Eyes on the horizon

How will enterprise and consumer internet habits change in 2021? Angelique Medina at ThousandEyes shares her predictions

Internet Dependence Sends IT Back to School
2020 made us all critically reliant on Internet connectivity and for enterprises navigating the risks of outages, many learned the hard way that the Internet is a best effort network made up of thousands of distinct providers, operating on the honor system when it comes to routing integrity. This past year saw significant Internet disruptions, including several caused by Border Gateway Protocol (BGP) hijacking. Although the biggest outage this year (which took down a good chunk of global traffic) wasn’t caused by a BGP hijack, it led to service provider CenturyLink/Level 3 accidentally hijacking its customers’ routes, causing widespread disruption. In 2021, we’ll see Internet literacy become a hot commodity skill for IT practitioners so businesses can quickly identify and address issues in external networks that are beyond their direct control and reduce the risks of downtime.   

SD-WAN Gets Promoted to the Home Office
In 2021, as remote employees become a permanent fixture alongside (fewer) branch offices, more SD-WAN technology options will be rolled out for the home office. Security functionality has been a recent top priority for SD-WAN vendors, but we’ll see a shift in gears as vendors become increasingly pressured to provide solutions that are scalable enough to deploy in every employee’s home office environment. Rather than solely relying on VPNs to backhaul or split-tunnel traffic, enterprises will start to adopt centralized solutions to manage and enforce policies that route employee Internet traffic securely, with optimal performance.   

API Monitoring Cleans House
Demand for touchless features like voice-controlled activation and contactless payments skyrocketed in 2020. This type of functionality will only accelerate in the months to come, requiring extended visibility into the backend systems that power these new embedded applications and the API integrations that run them. IoT and “smart device” application performance becomes contingent on third-party API reachability and performance over the Internet and cloud provider networks. In 2021, end-to-end monitoring capabilities, from backend to frontend, will become increasingly critical as touchless solutions become crucial in our everyday lives.   

Hyperscalers Hang ‘For Rent’ Signs on their Networks 
2020 has dramatically reaffirmed the role of the Internet as the lifeblood of many organizations’ operations. But the Internet is a complicated web of independent and interconnected service providers, any of which can impact the experience of users connecting to an application or site. As an alternative option and means of expanding monetization efforts, cloud providers and content delivery network (CDN) providers have been offering access to their private backbones with the promise of greater reliability and performance — for a fee. As uninterrupted digital experience continues to become critical to businesses, 2021 will see a growth in the number of companies that seek to avoid the vulnerabilities of the public Internet by paying for their own “private Internet.”  
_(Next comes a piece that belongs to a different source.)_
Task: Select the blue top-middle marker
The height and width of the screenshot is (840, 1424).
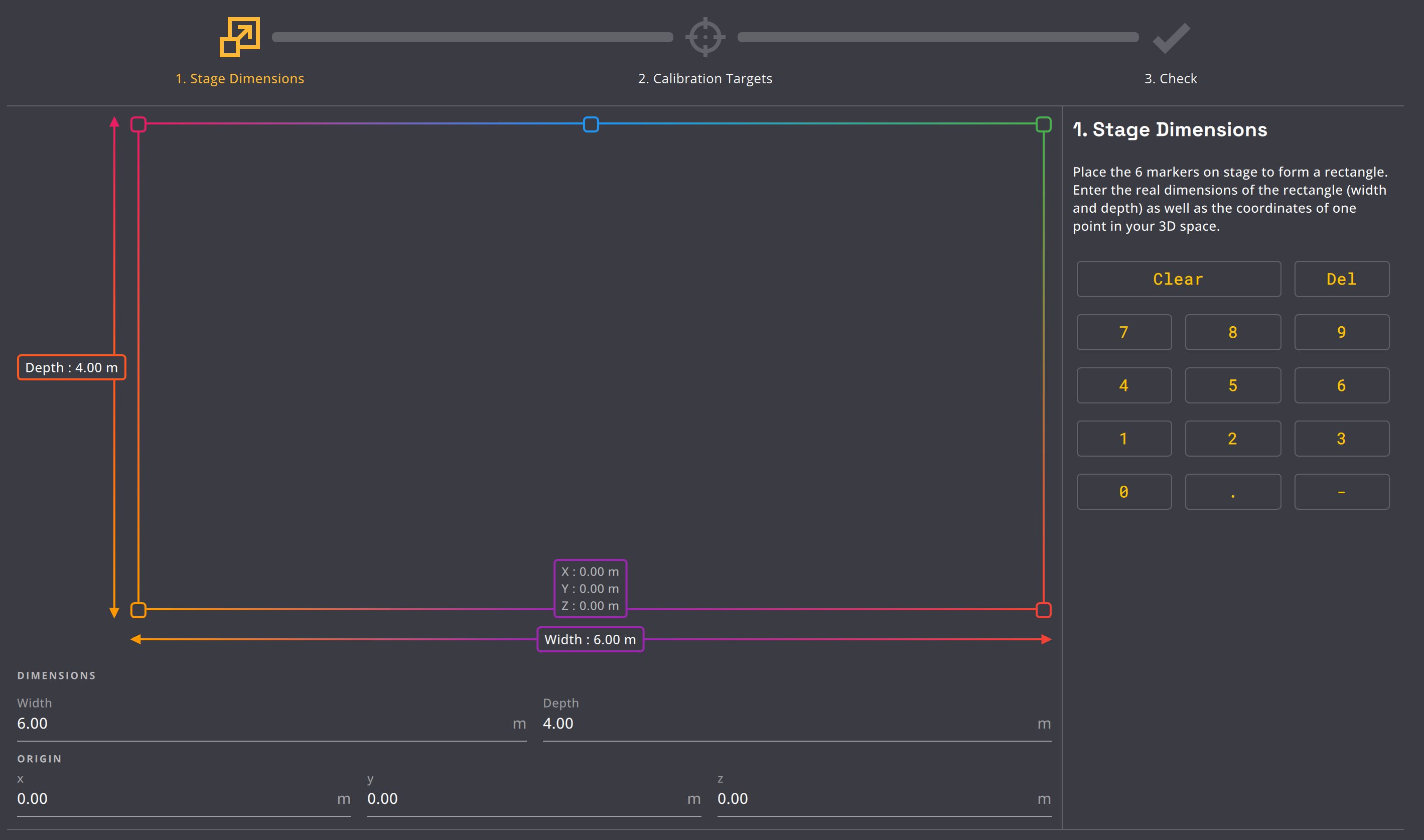Action: click(590, 124)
With the adoption of each new XaaS, collaboration across IT silos will increase
  Cloud-based services are ubiquitous and with each new as-a-service solution, collaboration between traditionally-siloed IT teams will increase, as enterprises seek to maintain control of their digital experience. Migrating apps and services to the cloud means taking on a complex set of external, interdependent services — requiring a new level of actual human collaboration, be it network engineers, app developers or security experts, to operate and manage them. Given that IT teams must operate in a highly collaborative way across functions, 2021 will see increased use of solutions that can serve as a common operating language across different IT domains. Monitoring technologies with cross-stack observability across external services will become part of the critical IT toolset, helping enterprise teams, and even external providers, quickly get on the same page to optimize and troubleshoot faster.   

FAANG will continue to sink its teeth into the Internet
This year, major software companies like Facebook, AWS and Google continued to make significant investments in Internet infrastructure projects including subsea cables like 2Africa and Grace Hopper. In 2021 and beyond, as online connectivity remains crucial to power consumer services and employee solutions, hyperscalers will expand into the role of connectivity leaders as they seek to provide better access to their services, which are increasingly powering much of the world's global online ecosystem.